С изменением общественного строя в психологии людей — при сохранении об­щих всем людям психических свойств (в частности, зависимых от общих условий общественной жизни) — появляются новые, порожденные данным общественным строем и специфичные для него черты, приходящие на смену тем, которые были специфичны для предшествующего общественного строя.

В психологии каждого человека есть черты, общие всем людям, независимо от того, к какому общественному строю, классу и т. д. они ни принадлежали бы и со­храняющиеся на протяжении многих эпох: чувствительность к сенсорным раз­дражителям, для которых у человека выработались соответствующие рецепторы, способность сохранить в памяти заученное, автоматизировать сначала сознатель­но выполняемые действия и т. п.

В психологии каждого человека существуют такие общечеловеческие черты, но нет такого абстрактного «общечеловека», психология которого состояла бы только из таких общечеловеческих черт или свойств; в психологии каждого чело­века есть черты, специфичные для того общественного строя, для той эпохи, в ко­торой он живет, — типичные черты, порожденные данным общественным строем, данной эпохой. При этом более частные, специальные свойства являются конкре­тизацией применительно к специальным условиям более общих человеческих свойств, а общие свойства и закономерности, их выражающие, выделяются как обобщение конкретных явлений, включающих и более частные, более специальные свойства. Самая зависимость специальных психических свойств от условий, их порождающих, реализуется согласно общим психологическим закономерностям.

Советский общественный строй породил в процессе построения социалисти­ческого общества новый психический склад, новый духовный облик советских людей. Перед советской психологией тем самым встала задача огромного общест­венно-политического значения — изучить психологию советского человека в тех специфических психологических качествах, которые порождены советским об­щественным строем, в целях помощи делу воспитания нового человека коммуни­стического общества. Ввиду особого значения этой задачи очень важно обеспе­чить надлежащую основу для ее правильного решения.

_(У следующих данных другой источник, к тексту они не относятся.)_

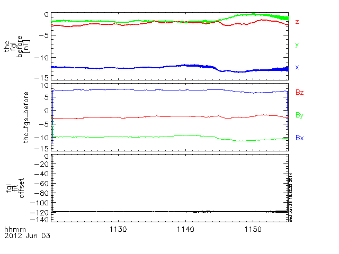Click the green trace in the middle panel

tap(132, 137)
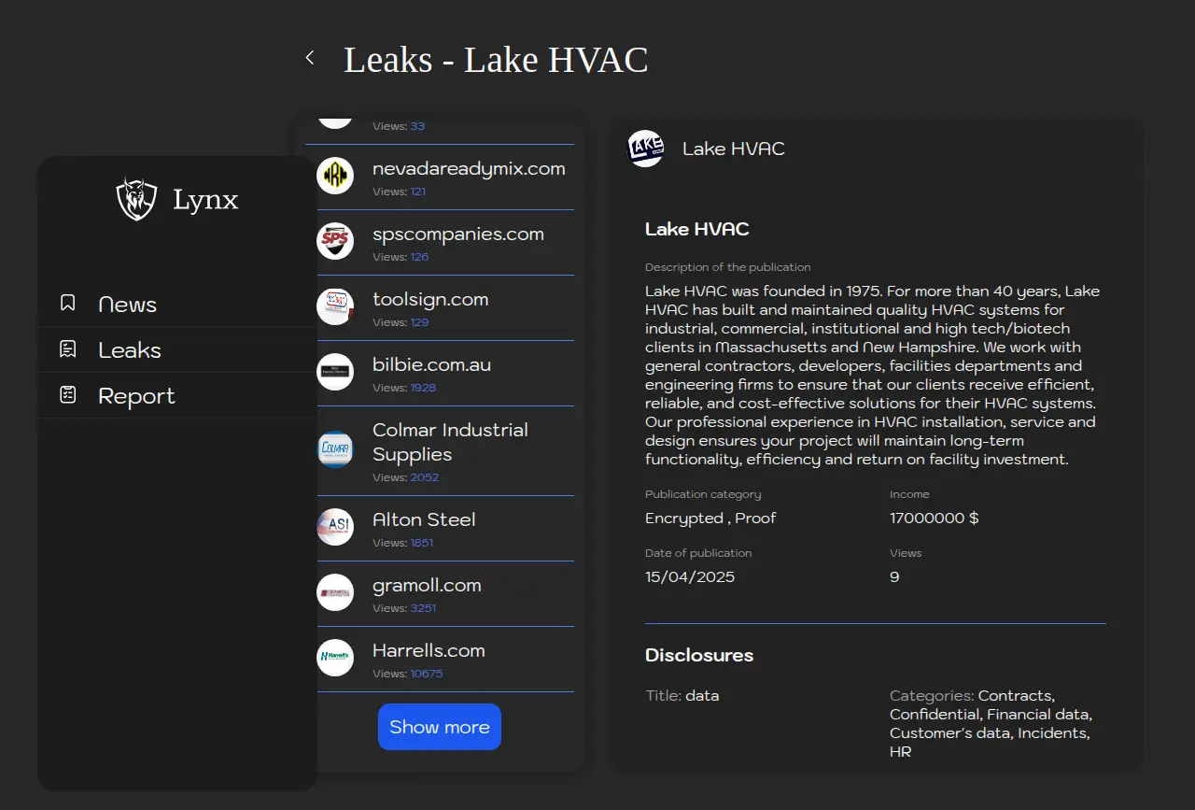The image size is (1195, 810).
Task: Click the Lynx shield logo
Action: [x=136, y=199]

Первое и основное: нельзя обособлять психические свойства, специфичные для советских людей, от психических свойств, общих у них со всеми людьми, про­тивопоставляя психологию советского человека психологии других людей. Не су­ществует двух разных «пород» людей. Психология советского человека — это пси­хология человека в условиях советского социалистического общества, в которых единая природа человека как раз и раскрывается.

Изучая психологию советского человека, живущего в условиях нашего обще­ства, советский психолог не может не проявлять особенно пристального, серьезно­го внимания к выявлению всего того нового в психологии людей, что нарождается в условиях советского общественного строя, в условиях перехода от социализма к коммунизму. Как мог бы советский психолог пройти, например, мимо того, что


благодаря общественным условиям, которые, не уничтожив еще различий между умственным и физическим трудом, ликвидируют противоположность между ни­ми; в физический труд советского рабочего все больше, все многостороннее и пол­нее включается и умственный труд. Изучая психологию человека, советский пси­холог никак не может пройти мимо того, как сейчас раскрываются и развиваются все способности, все творческие силы человека, освобожденного от пут эксплуататорского строя классового общества, веками, тысячелетиями калечившего людей. В условиях общества, уничтожившего эксплуатацию человека человеком, как раз и раскрывается природа человека, подлинно человеческое, общечеловеческое в нем. Менее всего приходится поэтому противопоставлять психологию советского человека общей психологии человека. Это значило бы не только уничтожать пред­посылки научного изучения психологии советских людей, но и допускать чудо­вищную политическую ошибку, создавая пропасть между советскими людьми и всем человечеством, всеми людьми во всем мире. Люди различных формаций, об­ладая и специфическими свойствами психического склада, вместе с тем нераз­рывно связаны друг с другом психическими свойствами, общими для всех людей. Поэтому и существует единая психологическая наука, охватывающая общие за­кономерности психической деятельности людей, хотя бы и живущих в различных общественных формациях.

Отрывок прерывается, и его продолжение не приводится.